Politicians Disdain Tea Party But Seek Its Clout

By Ali Watkins, McClatchy Washington Bureau

WASHINGTON — As Democrats fight desperately to keep a Senate majority in the upcoming elections, one conservative voice has been noticeably muted in the fight for seats: a cohesive far-right tea party.

It’s been four years since the group made its sensational entrance onto the national stage, prompting a swell of support that swept names like Florida’s Marco Rubio, Kentucky’s Rand Paul, and Texas’ Ted Cruz into Washington. Touting a general distaste for government and a focused disgust for Democrats, the movement helped oust a host of more traditional incumbents.

But according to recent Gallup polls, the number of Republicans who consider themselves supporters of the tea party has steadily dropped since the movement’s peak in 2010, down from 61 percent to 41 percent. With its heyday behind it, the tea party of 2014 looks less like a movement and more like a fractured, disconnected offensive, doomed by hyperlocal ties that make national impact a challenge.

“There’s no single tea party organization, most of which don’t have a whole lot of money,” said Robert Boatright, a political science professor and an expert in congressional primaries at Clark University in Massachusetts. “If candidates wish to refer to themselves as a tea party candidate, there’s not really anybody to say no.”

That lack of cohesive voice has already led to losses in the 2014 midterm primaries, in which tea party challengers failed miserably to upset incumbents with national GOP backing.

South Carolina’s Sen. Lindsey Graham, for example, easily avoided a runoff and walked away with the state’s Republican nomination this year, despite being considered one of this cycle’s more vulnerable incumbents. When all was said and done, though, he had less than 60 percent of the votes.

“That’s no overwhelming landslide. It shows that there’s still some resentment out there,” said David Woodard, a political science professor at South Carolina’s Clemson University.

But that resentment was spread among six different tea party challengers, a fracture that Woodard says speaks to the group’s now exploited weaknesses.

“They each had a geographic support, and what happened is, there was nobody to sort of pull them all together,” he said.

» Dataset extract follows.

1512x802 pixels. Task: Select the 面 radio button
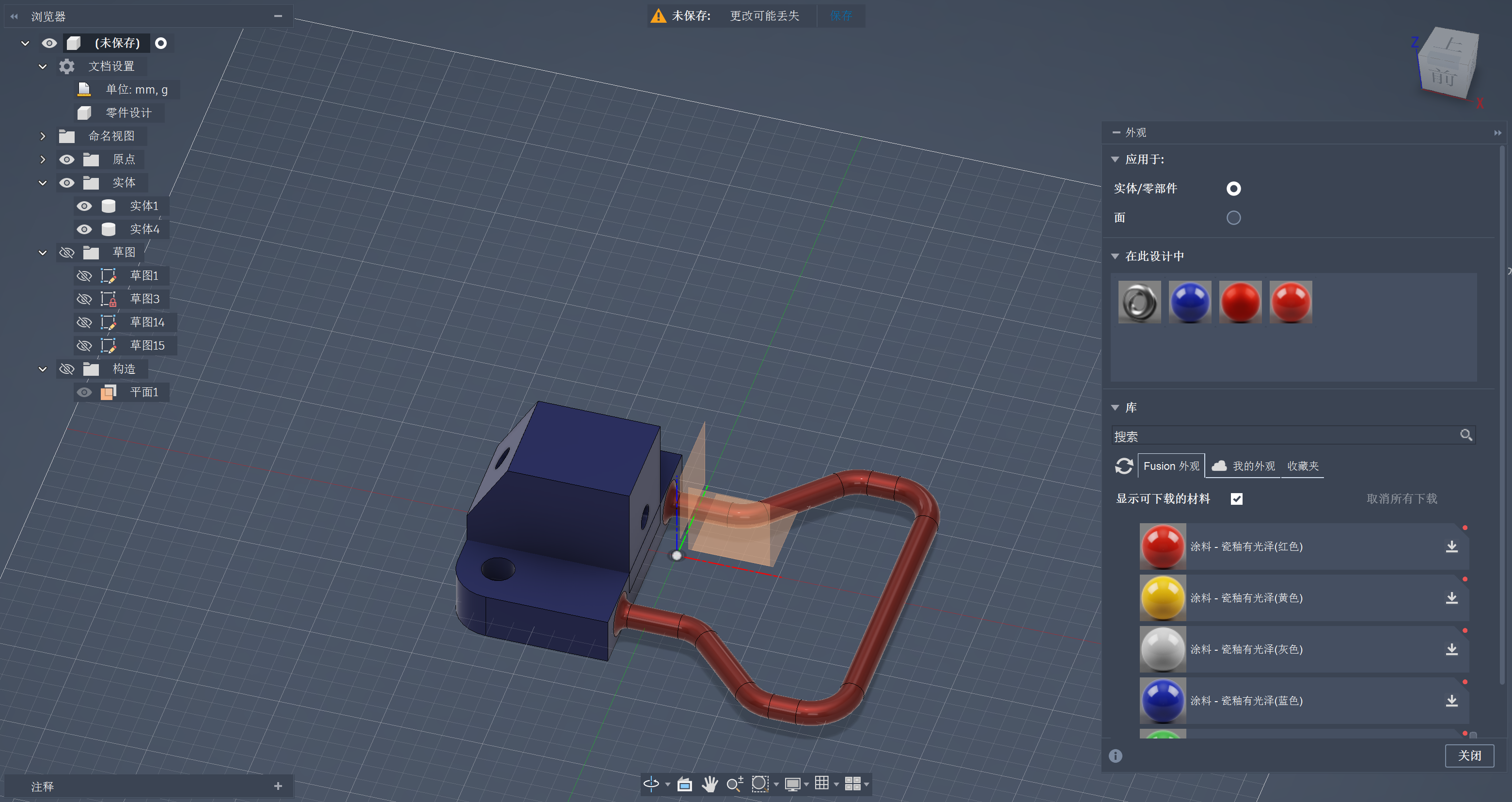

Graham’s South Carolina is a useful example when considering the tea party’s life span, a deep red, conservative microcosm that has hosted various tea party dramas since the group found a foothold in 2010. For years, Graham has had to fend off attacks from the far right, which says he isn’t conservative enough. Some of his delegation colleagues, meanwhile, have attempted a delicate balance: beckoning tea party support with one hand while holding them at arm’s length with the other.

The House elections of 2010 saw several amateur Republicans in South Carolina knock longtime institutional politicians out of office. Reps. Trey Gowdy, Mick Mulvaney, Jeff Duncan, and Tim Scott, now a senator, all rode the swell into office.

It’s difficult to nail down exactly where the four stand now on the tea party. Mulvaney, Duncan and Scott were reportedly all associated with Congress’ Tea Party Caucus at some point, although it appears the caucus, headed by Minnesota’s Michele Bachmann, is not as organized as it was during its inaugural run in 2010. Bachmann’s spokesman, Dan Kotman, said the group is still holding meetings but does not maintain an official membership list.

This reluctance to publicly associate with the movement reflects a trend found in the tea party’s tidal wave aftermath: Many lawmakers didn’t so much help build the wave as hitch its ride to Washington.